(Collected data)
##############################

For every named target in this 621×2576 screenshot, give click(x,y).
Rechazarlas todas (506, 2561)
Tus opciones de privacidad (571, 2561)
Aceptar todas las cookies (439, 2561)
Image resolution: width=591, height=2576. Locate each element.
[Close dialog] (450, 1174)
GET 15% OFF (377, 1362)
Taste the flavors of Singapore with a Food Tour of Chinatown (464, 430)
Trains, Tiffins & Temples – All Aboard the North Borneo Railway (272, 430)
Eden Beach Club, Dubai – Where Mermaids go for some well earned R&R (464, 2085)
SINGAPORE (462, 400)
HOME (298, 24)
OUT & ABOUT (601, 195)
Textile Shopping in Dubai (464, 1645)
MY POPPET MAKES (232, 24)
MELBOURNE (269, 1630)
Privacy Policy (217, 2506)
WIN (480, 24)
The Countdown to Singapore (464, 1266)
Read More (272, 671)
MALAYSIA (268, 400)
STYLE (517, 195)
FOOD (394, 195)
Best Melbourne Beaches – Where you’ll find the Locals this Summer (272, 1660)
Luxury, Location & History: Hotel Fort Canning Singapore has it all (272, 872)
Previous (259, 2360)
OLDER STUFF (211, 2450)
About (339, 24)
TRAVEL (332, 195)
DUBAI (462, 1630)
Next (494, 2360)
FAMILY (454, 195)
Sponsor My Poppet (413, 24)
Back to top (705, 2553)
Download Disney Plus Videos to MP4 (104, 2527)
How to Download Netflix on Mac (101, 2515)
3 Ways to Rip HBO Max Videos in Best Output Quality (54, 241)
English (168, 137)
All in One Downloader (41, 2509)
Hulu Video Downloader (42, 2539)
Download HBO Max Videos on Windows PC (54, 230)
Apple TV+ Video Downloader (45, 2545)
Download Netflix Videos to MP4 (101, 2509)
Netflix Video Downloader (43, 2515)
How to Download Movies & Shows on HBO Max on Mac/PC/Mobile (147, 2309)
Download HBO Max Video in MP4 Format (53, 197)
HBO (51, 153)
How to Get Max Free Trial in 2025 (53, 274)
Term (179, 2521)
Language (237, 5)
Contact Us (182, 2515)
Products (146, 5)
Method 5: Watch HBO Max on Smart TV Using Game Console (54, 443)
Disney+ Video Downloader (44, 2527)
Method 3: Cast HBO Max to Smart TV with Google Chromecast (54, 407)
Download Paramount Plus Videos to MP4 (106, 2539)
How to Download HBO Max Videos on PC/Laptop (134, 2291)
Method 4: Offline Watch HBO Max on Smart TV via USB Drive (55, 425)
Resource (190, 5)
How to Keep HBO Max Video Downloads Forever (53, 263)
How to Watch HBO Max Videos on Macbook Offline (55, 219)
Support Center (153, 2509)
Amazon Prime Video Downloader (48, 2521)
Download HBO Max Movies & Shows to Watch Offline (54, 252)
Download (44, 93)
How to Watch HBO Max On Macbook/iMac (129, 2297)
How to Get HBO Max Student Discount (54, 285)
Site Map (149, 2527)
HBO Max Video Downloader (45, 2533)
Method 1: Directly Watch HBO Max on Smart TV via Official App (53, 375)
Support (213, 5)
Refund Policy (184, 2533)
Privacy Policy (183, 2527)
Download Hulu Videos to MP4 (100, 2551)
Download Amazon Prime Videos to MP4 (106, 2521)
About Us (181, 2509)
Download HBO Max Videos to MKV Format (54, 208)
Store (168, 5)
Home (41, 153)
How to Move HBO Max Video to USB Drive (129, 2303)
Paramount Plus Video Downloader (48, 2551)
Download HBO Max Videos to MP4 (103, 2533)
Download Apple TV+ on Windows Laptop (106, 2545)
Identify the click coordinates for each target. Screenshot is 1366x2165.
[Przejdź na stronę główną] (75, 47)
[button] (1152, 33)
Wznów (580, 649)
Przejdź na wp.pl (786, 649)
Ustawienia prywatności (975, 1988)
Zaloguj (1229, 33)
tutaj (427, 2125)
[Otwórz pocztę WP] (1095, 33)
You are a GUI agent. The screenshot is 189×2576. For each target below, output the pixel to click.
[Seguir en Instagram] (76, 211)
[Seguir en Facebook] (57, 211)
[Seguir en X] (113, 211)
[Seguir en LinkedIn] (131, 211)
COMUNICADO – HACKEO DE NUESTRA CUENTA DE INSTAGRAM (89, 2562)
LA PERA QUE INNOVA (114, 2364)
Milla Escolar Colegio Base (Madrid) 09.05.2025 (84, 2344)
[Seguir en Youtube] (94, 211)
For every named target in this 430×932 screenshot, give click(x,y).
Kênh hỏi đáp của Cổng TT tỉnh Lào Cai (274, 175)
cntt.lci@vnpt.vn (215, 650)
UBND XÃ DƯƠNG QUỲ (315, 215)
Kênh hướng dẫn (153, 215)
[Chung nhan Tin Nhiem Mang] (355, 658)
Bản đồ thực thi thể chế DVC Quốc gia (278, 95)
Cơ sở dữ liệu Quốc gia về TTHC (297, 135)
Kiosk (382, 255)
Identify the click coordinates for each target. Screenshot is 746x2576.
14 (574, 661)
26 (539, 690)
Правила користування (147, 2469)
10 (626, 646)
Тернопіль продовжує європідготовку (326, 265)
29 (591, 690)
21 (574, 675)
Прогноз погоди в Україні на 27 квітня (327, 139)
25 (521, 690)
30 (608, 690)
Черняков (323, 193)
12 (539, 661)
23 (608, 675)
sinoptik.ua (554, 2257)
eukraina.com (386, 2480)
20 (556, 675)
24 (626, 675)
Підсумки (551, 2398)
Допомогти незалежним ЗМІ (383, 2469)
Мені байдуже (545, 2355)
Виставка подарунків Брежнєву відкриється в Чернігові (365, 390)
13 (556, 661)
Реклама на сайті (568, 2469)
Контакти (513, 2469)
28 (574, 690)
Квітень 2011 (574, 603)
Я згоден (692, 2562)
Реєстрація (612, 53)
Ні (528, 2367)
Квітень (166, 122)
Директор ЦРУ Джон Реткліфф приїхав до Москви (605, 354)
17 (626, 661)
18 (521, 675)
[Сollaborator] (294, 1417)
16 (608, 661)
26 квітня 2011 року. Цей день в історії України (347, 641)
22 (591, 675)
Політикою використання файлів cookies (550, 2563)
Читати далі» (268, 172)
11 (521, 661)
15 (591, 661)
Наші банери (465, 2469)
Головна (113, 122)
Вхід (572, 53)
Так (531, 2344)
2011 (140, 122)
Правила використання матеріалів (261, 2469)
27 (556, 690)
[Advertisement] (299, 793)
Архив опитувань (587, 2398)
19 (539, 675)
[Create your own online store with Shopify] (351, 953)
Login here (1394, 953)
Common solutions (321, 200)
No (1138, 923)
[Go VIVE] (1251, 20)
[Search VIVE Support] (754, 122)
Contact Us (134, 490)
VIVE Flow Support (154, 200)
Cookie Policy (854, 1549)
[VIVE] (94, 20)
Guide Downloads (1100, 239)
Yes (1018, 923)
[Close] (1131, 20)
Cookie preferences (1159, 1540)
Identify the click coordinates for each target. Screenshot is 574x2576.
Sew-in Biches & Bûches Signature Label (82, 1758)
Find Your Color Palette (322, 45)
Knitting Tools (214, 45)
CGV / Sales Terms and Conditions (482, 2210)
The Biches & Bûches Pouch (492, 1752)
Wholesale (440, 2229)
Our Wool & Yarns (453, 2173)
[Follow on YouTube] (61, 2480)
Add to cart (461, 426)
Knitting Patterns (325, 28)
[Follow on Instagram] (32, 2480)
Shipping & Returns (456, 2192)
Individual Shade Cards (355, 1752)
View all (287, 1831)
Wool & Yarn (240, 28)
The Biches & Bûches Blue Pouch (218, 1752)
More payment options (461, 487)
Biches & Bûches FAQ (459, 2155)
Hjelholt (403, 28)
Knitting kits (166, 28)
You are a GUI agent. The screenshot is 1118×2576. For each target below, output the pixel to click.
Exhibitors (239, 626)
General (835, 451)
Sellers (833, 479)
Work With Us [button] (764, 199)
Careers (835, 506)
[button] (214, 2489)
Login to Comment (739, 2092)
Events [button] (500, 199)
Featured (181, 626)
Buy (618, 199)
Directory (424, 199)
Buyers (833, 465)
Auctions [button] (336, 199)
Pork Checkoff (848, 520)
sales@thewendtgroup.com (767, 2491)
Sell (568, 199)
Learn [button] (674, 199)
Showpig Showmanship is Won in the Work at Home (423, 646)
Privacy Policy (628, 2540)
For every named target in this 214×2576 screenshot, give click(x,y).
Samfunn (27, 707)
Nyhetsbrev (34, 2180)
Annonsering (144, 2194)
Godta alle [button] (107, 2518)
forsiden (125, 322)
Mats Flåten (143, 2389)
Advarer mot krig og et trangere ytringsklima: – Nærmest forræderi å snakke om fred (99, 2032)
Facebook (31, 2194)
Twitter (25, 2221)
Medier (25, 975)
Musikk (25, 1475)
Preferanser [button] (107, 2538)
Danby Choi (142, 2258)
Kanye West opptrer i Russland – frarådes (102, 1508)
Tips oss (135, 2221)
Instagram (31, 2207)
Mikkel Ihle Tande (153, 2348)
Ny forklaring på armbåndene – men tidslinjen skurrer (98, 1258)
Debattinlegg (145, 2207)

##############################

### Required work
Out of the data above, set down the lines from the one with "Bản đồ thực" to the one with "Shipping & Returns (456, 2192)", both included, exactly as written and with no additions.

### Finished task
Bản đồ thực thi thể chế DVC Quốc gia (278, 95)
Cơ sở dữ liệu Quốc gia về TTHC (297, 135)
Kiosk (382, 255)
Identify the click coordinates for each target. Screenshot is 746x2576.
14 (574, 661)
26 (539, 690)
Правила користування (147, 2469)
10 (626, 646)
Тернопіль продовжує європідготовку (326, 265)
29 (591, 690)
21 (574, 675)
Прогноз погоди в Україні на 27 квітня (327, 139)
25 (521, 690)
30 (608, 690)
Черняков (323, 193)
12 (539, 661)
23 (608, 675)
sinoptik.ua (554, 2257)
eukraina.com (386, 2480)
20 (556, 675)
24 (626, 675)
Підсумки (551, 2398)
Допомогти незалежним ЗМІ (383, 2469)
Мені байдуже (545, 2355)
Виставка подарунків Брежнєву відкриється в Чернігові (365, 390)
13 (556, 661)
Реклама на сайті (568, 2469)
Контакти (513, 2469)
28 (574, 690)
Квітень 2011 (574, 603)
Я згоден (692, 2562)
Реєстрація (612, 53)
Ні (528, 2367)
Квітень (166, 122)
Директор ЦРУ Джон Реткліфф приїхав до Москви (605, 354)
17 (626, 661)
18 (521, 675)
[Сollaborator] (294, 1417)
16 (608, 661)
26 квітня 2011 року. Цей день в історії України (347, 641)
22 (591, 675)
Політикою використання файлів cookies (550, 2563)
Читати далі» (268, 172)
11 (521, 661)
15 (591, 661)
Наші банери (465, 2469)
Головна (113, 122)
Вхід (572, 53)
Так (531, 2344)
2011 (140, 122)
Правила використання матеріалів (261, 2469)
27 (556, 690)
[Advertisement] (299, 793)
Архив опитувань (587, 2398)
19 (539, 675)
[Create your own online store with Shopify] (351, 953)
Login here (1394, 953)
Common solutions (321, 200)
No (1138, 923)
[Go VIVE] (1251, 20)
[Search VIVE Support] (754, 122)
Contact Us (134, 490)
VIVE Flow Support (154, 200)
Cookie Policy (854, 1549)
[VIVE] (94, 20)
Guide Downloads (1100, 239)
Yes (1018, 923)
[Close] (1131, 20)
Cookie preferences (1159, 1540)
Identify the click coordinates for each target. Screenshot is 574x2576.
Sew-in Biches & Bûches Signature Label (82, 1758)
Find Your Color Palette (322, 45)
Knitting Tools (214, 45)
CGV / Sales Terms and Conditions (482, 2210)
The Biches & Bûches Pouch (492, 1752)
Wholesale (440, 2229)
Our Wool & Yarns (453, 2173)
[Follow on YouTube] (61, 2480)
Add to cart (461, 426)
Knitting Patterns (325, 28)
[Follow on Instagram] (32, 2480)
Shipping & Returns (456, 2192)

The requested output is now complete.